Però la federazione deve essere vera, come avverte il competente Ministero, che nel documento di programmazione 2013-2015 del sistema universitario italiano delinea le caratteristiche dei

modelli federativi di università su base regionale o macroregionale… ferme restando l’autonomia scientifica e gestionale dei federati nel quadro delle risorse attribuite”. Precisamente devono prevedersi: “a) unico Consiglio di amministrazione con unico Presidente; b) unificazione e condivisione di servizi amministrativi, informatici, bibliotecari e tecnici di supporto alla didattica e alla ricerca”.

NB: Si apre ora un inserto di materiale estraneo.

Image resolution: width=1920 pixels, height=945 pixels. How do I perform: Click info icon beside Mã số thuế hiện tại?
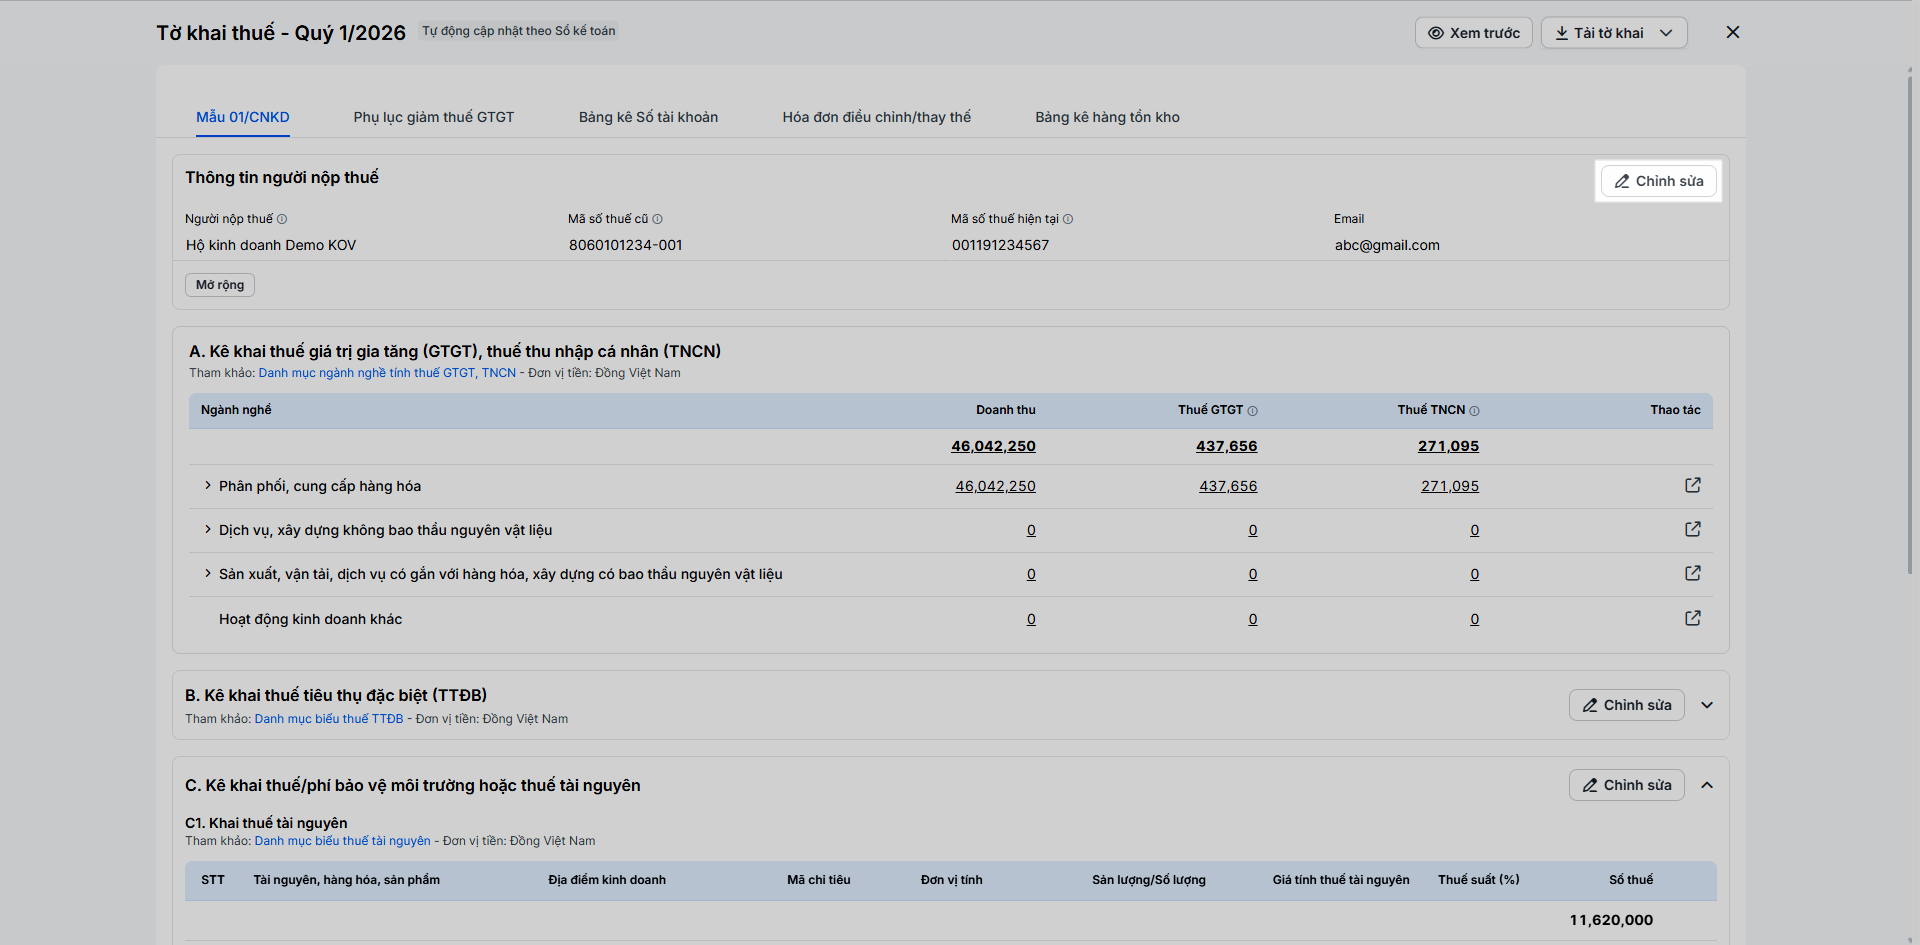point(1068,219)
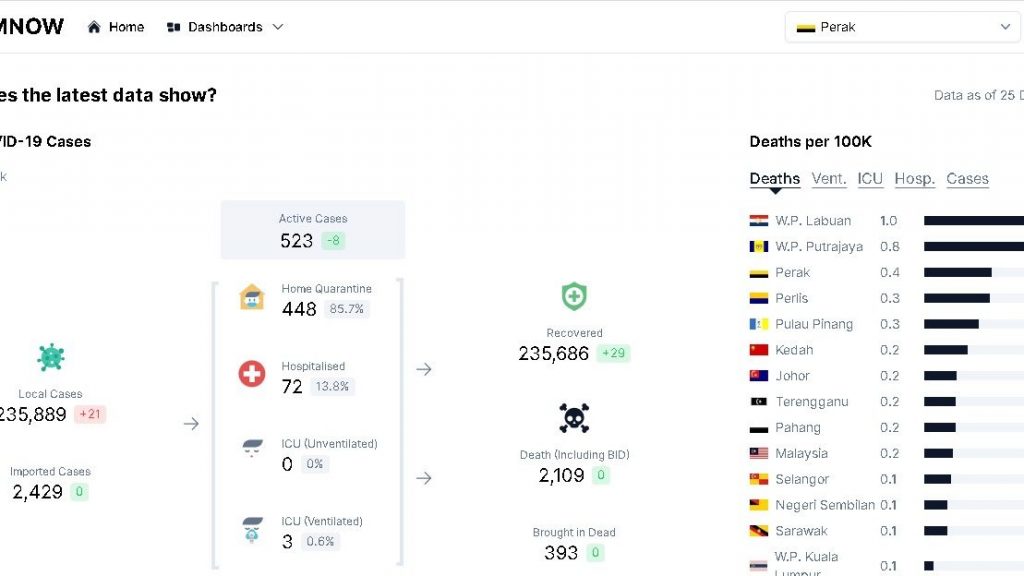
Task: Switch to the Cases tab
Action: [967, 179]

Siamo allora ben lontani dal debole patto federativo firmato dai due atenei alcuni anni fa. Nella pratica non si va ancora in tale direzione; assistiamo invece a un atteggiamento prudente e defatigatorio. E non ne sono prove contrarie l’intensificarsi tra gli atenei degli accordi di programmazione formativa e di collaborazione per la ricerca scientifica (peraltro sempre esistiti).

Tutte cose positive, ma, al contrario, perdura l’incapacità di gestione unitaria di importanti attività, come, ad esempio, i progetti di formazione professionale di grandi dimensioni (lo fu Itaca per il paesaggio), o il consorzio per l’Università telematica della Sardegna o i Centri di competenza tecnologica: iniziative fortemente incentivate dall’Unione Europea, dallo Stato e dalla Regione, sempre più ridotte a operazioni di piccolo cabotaggio.

Così non si potrà continuare perché l’unificazione (o la vera federazione) è ormai un fatto ineludibile, che la spending review governativa impone, anche attraverso progressive penalizzazioni nel trasferimento di risorse statali se non si procederà nella direzione indicata. Ma come peraltro imporrebbero criteri di razionalità nella gestione complessiva delle risorse – e non solo – nell’interesse della Sardegna.

Almeno così pensiamo in molti, in prevalenza fuori dall’accademia, nella quale invece prevalgono la conservazione di antichi privilegi e posizioni di potere, quando anche giustificati da nobili motivazioni.

Lo riconosciamo: il discorso è complesso e il percorso per arrivare all’obbiettivo dell’unica Università della Sardegna, in una delle possibili forme, non è facile, ma, appunto per questo, occorre agire da subito vincendo la paralizzante prudenza. Qualche segnale della volontà in tal senso arriva dall’esordiente Rettore dell’Università di Sassari, Massimo Carpinelli, che in occasione dell’inaugurazione dell’anno accademico ha parlato di

“un progetto capace di promuovere l’Università della Sardegna, che preservi le specificità dei due Atenei, la loro storia e la loro tradizione”, per questo appellandosi particolarmente alla Regione Sardegna “che deve dialogare con gli Atenei e i centri di ricerca [per] costruire un’unica struttura che possa far crescere la formazione, la scienza e la cultura nella nostra Regione”.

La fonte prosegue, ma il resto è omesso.